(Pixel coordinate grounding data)
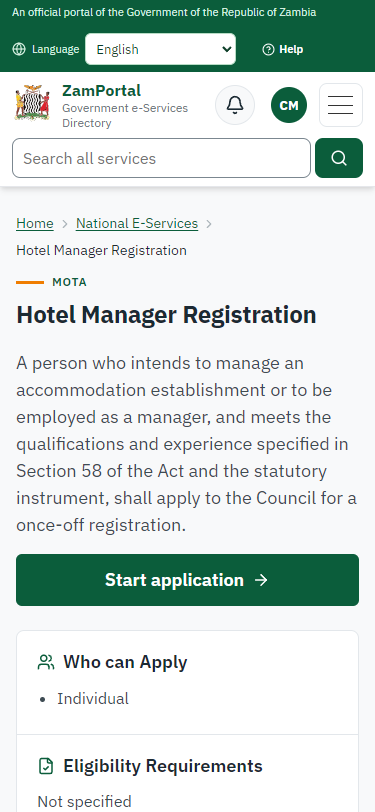Open the hamburger navigation menu

click(341, 105)
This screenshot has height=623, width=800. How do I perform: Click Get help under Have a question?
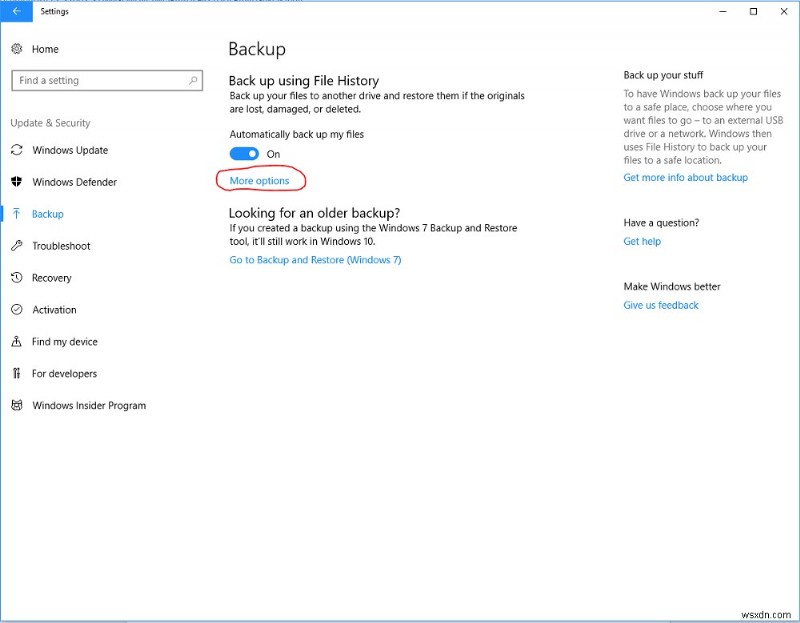click(x=641, y=241)
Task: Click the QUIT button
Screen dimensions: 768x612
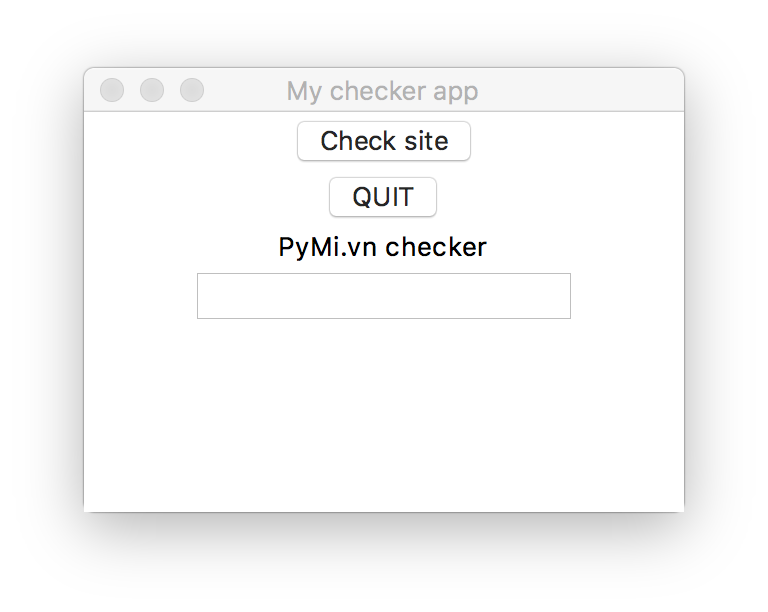Action: coord(383,197)

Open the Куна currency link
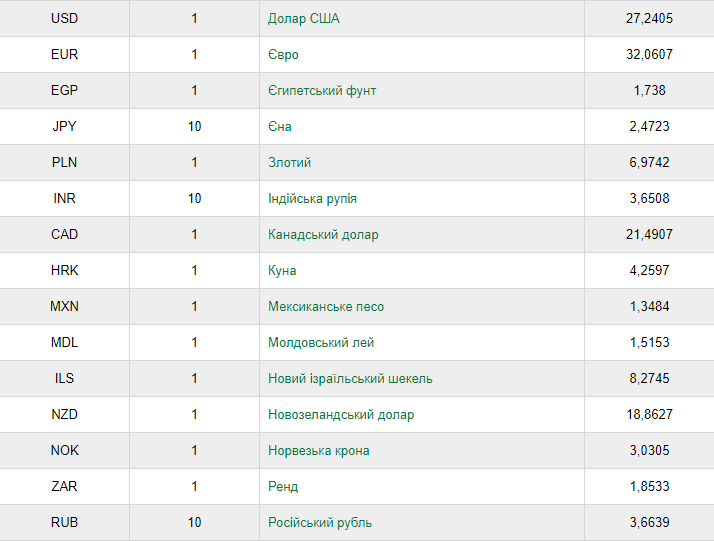282,270
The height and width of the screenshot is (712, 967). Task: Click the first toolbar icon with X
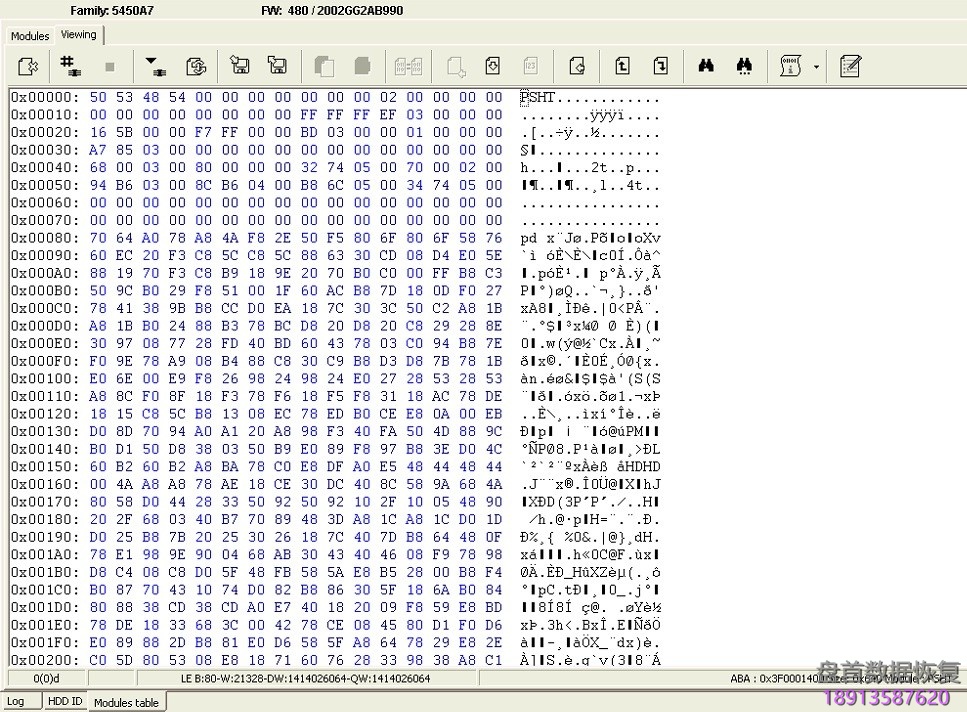29,66
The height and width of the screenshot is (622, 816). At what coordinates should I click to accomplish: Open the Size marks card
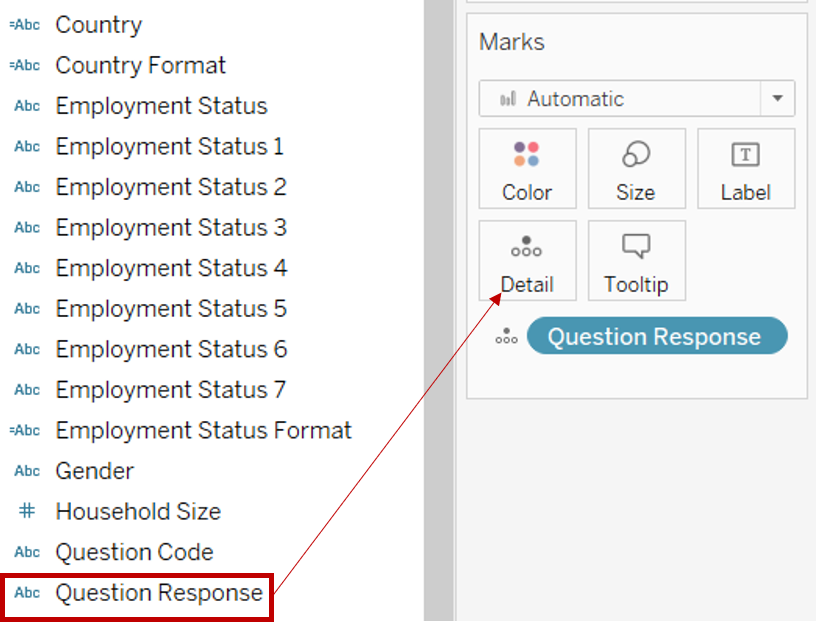636,168
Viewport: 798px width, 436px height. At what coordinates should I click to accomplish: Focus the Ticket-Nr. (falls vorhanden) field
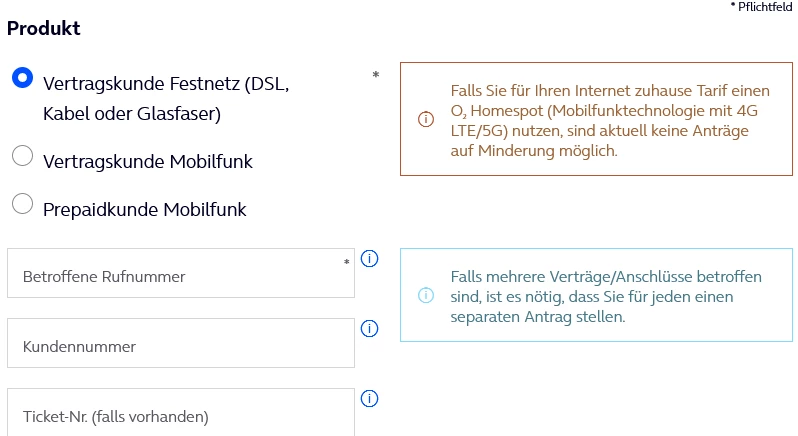(181, 413)
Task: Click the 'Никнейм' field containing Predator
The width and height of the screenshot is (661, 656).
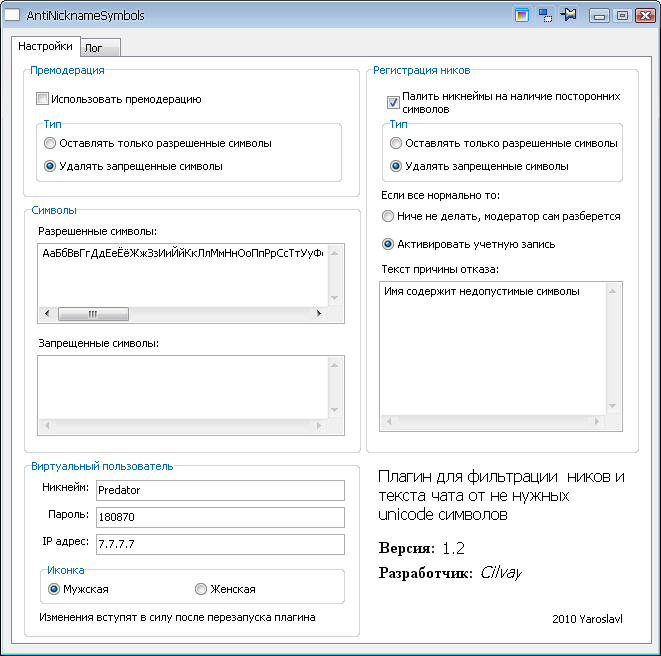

▶ **ACTION ITEM**
Exactly the lines from the one containing "The height and width of the screenshot is (712, 967)." to the final line of the entries are wanted; please write them out, both ends included, but not the pictures.

▶ **PROBLEM SOLUTION**
The height and width of the screenshot is (712, 967). Task: Click the first toolbar icon with X
29,66
The height and width of the screenshot is (622, 816). At what coordinates should I click to accomplish: Open the Size marks card
636,168
Viewport: 798px width, 436px height. At what coordinates should I click to accomplish: Focus the Ticket-Nr. (falls vorhanden) field
(181, 413)
Task: Click the 'Никнейм' field containing Predator
The width and height of the screenshot is (661, 656).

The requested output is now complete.